--- What you need to do ---
Set down all of the data exactly as it appears.

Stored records
================

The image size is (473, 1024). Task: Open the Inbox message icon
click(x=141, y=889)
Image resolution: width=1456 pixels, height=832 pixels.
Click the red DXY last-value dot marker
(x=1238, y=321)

================

--- Solution for this problem ---
The image size is (473, 1024). Task: Open the Inbox message icon
click(x=141, y=889)
Image resolution: width=1456 pixels, height=832 pixels.
Click the red DXY last-value dot marker
(x=1238, y=321)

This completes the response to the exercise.